Fifth, political parties enter pre-election arrangements for vote-pooling and resource-pooling incentives, and post-election arrangements to share the spoils of power or safeguard their base from being poached. The stability of any coalition is thus determined by mutual interdependence. Past experiences indicate that coalitions are more likely to win elections when their size (number of electorally viable parties) is large and when each partner can mobilise mutually exclusive yet significant social sections. However, alliances also bring negative externalities for partners. While competing for vote maximisation in the short-run, parties must cautiously tread in choosing partners as it could also lead to long-term losses. The growth of many state-level formations happened on the back of their alliances with the Congress – the All India Anna Dravida Munnetra Kazhagam in Tamil Nadu, the Samajwadi Party and the Bahujan Samaj Party in Uttar Pradesh, and the Rashtriya Janata Dal in Bihar, for example.

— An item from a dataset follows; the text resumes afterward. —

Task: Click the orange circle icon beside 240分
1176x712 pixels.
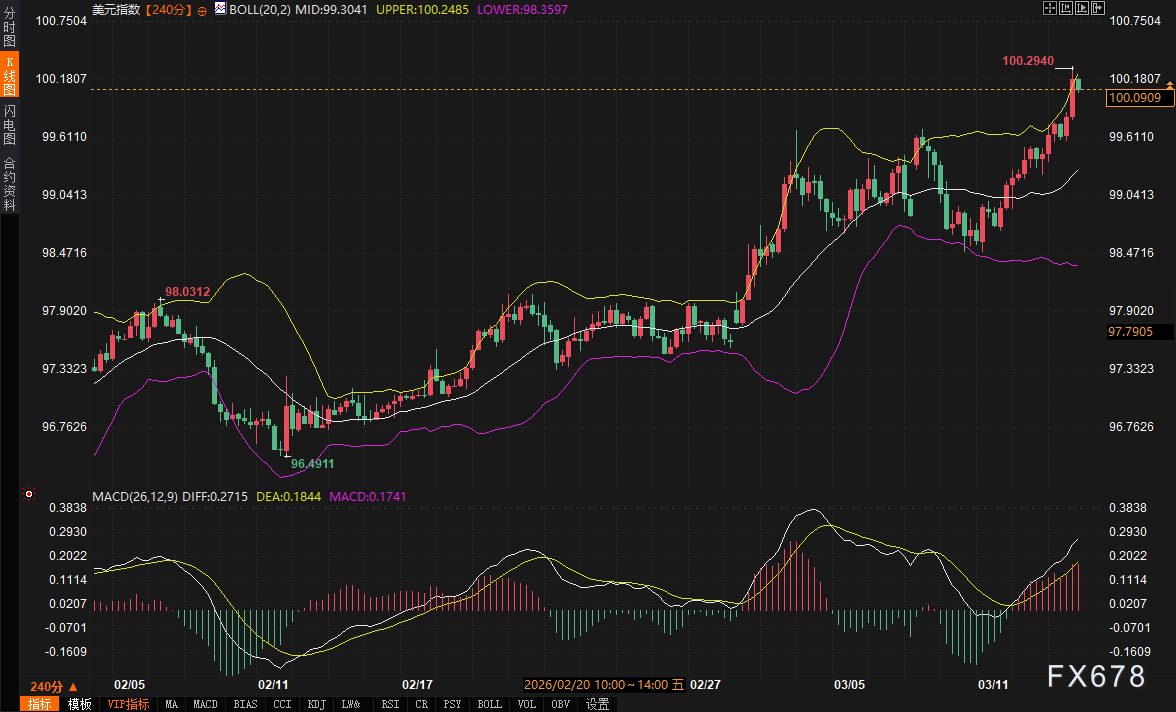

The BJP, on the other hand, has grown at the expense of its allies – the Asom Gana Parishad in Assam, the Lok Shakti in Karnataka, and the Shiv Sena in Maharashtra.

Finally, India’s experiments with coalition politics indicate a successful and stable alliance depends on three things — an anchor party, a unanimously chosen leader and some ideological congruence (or a common minimum programme). Each of these things is present in the current NDA, while INDIA still needs to find its three ingredients. These are necessary, but not sufficient conditions for either the electoral success or longevity of a coalition, but they perform critical roles. The anchor party forms the nucleus of the alliance, exercises relatively greater influence in decision-making, including seat-sharing arrangements, and maintains a preeminent position in solving inter-party disputes. The presence of a unanimously chosen leader and common minimum programme not only helps in mobilising voters, but also minimises the possibility of leadership struggles.

The field for 2024 is set and narratives are being tested; however, the structure of political competition indicates that it is an open contest but with closed options. For now, no new political energies seem to be on the horizon, no new social configurations are being experimented on the ground, and no radical promise is being offered. In that sense, 2024 may be business as usual and not an election that sees critical realignments.

Rahul Verma is a fellow at the Centre for Policy Research (CPR), New Delhi. The views expressed are personal.